- US tech rebound leads global stocks higher as earnings season about to heat up
- Dollar plunges as mood improves and Fed seen falling behind in the tightening race
- Riskier currencies power ahead as US yields fall back
Focus on earnings as jitters subside
Worries about soaring inflation, supply-chain chaos and slowing growth in China were put on the back burner on Tuesday as investors turned their attention on the Q3 earnings season that kicked off last week with a bang. Shares in America’s tech juggernauts closed more than 1% higher on Monday, pulling the Nasdaq Composite up by 0.8%, on growing optimism that Q3 will be another bumper season. The S&P 500 also extended its rebound, gaining 0.3%, as 80% of the index’s constituents that have reported so far all beat their earnings estimates.
That optimism will be put to the test later today when Netflix announces its results after the market close, while Johnson & Johnson, Procter & Gamble and United Airlines will be among some of the other highlights.
US equity futures were edging higher ahead of Tuesday’s earnings, with Asian shares also enjoying a lift from Wall Street’s positive mood music. Fears about a regional drag on growth by the supply constraints, surging raw materials prices, a property crisis and power outages in China that put a dent in its Q3 GDP appear to have subsided rather quickly.
Investors seem hopeful that Chinese policymakers will be able to successfully steer the economy through the latest storm, with their handling of the Evergrande debt fallout providing some reassurance.
European traders were more cautious, however, with the major bourses mixed at the open.
US yields pressured as Fed rate hike bets ease
The energy crunch in Europe and Britain remains a major concern for investors and the broader supply constraints impacting manufacturers don’t appear to be easing either.
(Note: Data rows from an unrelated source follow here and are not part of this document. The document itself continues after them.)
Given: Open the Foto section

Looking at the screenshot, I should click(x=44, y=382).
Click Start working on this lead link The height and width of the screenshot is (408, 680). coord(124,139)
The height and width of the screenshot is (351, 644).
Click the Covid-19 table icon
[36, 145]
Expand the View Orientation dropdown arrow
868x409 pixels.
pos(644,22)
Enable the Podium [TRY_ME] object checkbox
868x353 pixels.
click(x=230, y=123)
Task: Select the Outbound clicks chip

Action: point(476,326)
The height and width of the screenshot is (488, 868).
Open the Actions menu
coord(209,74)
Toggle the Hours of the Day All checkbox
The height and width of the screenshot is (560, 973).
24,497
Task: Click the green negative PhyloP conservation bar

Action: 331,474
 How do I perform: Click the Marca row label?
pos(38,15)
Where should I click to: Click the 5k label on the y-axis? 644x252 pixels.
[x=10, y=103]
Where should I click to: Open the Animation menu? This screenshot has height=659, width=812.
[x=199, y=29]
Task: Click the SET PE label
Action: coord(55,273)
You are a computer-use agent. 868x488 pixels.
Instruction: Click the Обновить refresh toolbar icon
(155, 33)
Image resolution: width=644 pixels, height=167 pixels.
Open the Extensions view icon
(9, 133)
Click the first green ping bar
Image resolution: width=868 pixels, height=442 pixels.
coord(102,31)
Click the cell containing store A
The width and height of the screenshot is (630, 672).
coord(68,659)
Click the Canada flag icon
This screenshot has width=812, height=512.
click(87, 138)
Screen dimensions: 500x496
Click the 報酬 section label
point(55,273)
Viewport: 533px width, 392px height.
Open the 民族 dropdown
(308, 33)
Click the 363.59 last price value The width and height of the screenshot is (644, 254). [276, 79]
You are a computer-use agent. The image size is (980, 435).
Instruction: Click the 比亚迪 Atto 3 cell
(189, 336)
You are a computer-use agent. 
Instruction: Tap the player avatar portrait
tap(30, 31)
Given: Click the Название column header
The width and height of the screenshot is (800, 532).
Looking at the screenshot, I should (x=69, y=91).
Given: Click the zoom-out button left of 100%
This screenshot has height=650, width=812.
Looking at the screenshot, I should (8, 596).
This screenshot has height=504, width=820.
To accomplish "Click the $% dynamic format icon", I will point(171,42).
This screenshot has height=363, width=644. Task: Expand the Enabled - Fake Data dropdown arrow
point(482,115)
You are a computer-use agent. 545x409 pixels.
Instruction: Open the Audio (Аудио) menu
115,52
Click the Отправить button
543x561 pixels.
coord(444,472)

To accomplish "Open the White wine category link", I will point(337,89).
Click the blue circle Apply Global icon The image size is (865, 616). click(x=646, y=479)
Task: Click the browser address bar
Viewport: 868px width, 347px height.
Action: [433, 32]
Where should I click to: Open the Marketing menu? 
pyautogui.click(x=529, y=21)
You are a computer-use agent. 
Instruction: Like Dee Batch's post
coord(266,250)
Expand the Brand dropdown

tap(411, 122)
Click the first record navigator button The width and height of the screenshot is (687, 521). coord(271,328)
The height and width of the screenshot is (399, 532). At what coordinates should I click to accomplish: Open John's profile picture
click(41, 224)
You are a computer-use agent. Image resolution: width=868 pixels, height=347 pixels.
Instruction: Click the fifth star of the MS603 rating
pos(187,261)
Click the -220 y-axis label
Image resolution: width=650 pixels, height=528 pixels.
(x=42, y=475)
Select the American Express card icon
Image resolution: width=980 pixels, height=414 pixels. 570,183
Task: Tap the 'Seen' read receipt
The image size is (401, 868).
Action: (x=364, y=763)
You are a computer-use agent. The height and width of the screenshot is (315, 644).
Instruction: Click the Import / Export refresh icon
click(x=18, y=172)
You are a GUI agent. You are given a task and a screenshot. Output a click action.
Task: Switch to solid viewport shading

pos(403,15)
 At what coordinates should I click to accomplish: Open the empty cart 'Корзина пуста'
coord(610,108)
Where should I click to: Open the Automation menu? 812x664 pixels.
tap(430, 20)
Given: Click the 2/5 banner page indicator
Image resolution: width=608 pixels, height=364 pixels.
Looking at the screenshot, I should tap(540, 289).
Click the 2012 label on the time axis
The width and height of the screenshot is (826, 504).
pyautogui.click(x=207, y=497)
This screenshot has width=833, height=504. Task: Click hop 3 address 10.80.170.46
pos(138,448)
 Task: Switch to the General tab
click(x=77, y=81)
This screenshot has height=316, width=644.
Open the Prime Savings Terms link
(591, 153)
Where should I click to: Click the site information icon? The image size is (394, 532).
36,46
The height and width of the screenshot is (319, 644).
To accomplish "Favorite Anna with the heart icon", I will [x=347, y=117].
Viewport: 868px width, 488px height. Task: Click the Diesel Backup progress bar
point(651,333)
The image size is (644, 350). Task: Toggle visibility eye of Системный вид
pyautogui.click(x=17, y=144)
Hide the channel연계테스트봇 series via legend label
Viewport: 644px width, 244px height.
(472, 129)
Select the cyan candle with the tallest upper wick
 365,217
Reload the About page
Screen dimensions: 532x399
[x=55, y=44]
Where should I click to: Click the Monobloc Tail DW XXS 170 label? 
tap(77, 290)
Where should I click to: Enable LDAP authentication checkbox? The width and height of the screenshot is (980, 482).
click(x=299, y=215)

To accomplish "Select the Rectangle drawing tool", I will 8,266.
Flash PMI data for October due on Friday should shed more light on whether the problems are getting worse.
US manufacturers are also feeling the pain of global supply disruptions, particularly for semiconductors that contributed to the 1.3% drop in industrial production in September, while worker shortages are another headache. However, America is so far not facing soaring power costs due to it being self-sufficient in energy supply and this might be feeding into policy expectations.
If energy prices in the US don’t rise significantly and other price pressures prove to be temporary, then the Fed is unlikely to bring forward its first rate hike. In contrast, other central banks like the Bank of England will have to respond if higher fuel prices begin to push up inflation expectations as there would be a bigger risk of inflation becoming stickier.
US Treasury yields at the short end of the curve tumbled after the industrial output data as the urgency for the Fed to raise rates sooner rather than later was seen to have receded somewhat. However, expectations that other central banks are more likely to be forced to begin tightening earlier than anticipated in fact strengthened, pressuring the US dollar.
Dollar skids, aussie and kiwi shine
The dollar index slid to a three-week low as the greenback declined against all its major peers, including the safe havens Japanese yen and Swiss franc.
The euro climbed above $1.1650, while the pound was eyeing the $1.38 level. The Australian dollar shot up to 1½-month highs despite dovish meeting minutes by the RBA earlier today. Markets are no longer as convinced about dovish rate path forecasts by policymakers following the clear strong upward trend in inflation around the world.
But one central bank that hasn’t shied away from turning hawkish is the Reserve Bank of New Zealand, which could be tempted to hike rates by 50 basis points in November. These expectations are bolstering the kiwi, which is today’s best performer as it surges past the $0.71 level.
Another beneficiary of the dollar selloff was gold, gaining 1%.
Aside from the earnings announcements, investors will also be watching Fed speakers today, including Governors Bowman and Waller, and regional heads, Daly and Bostic.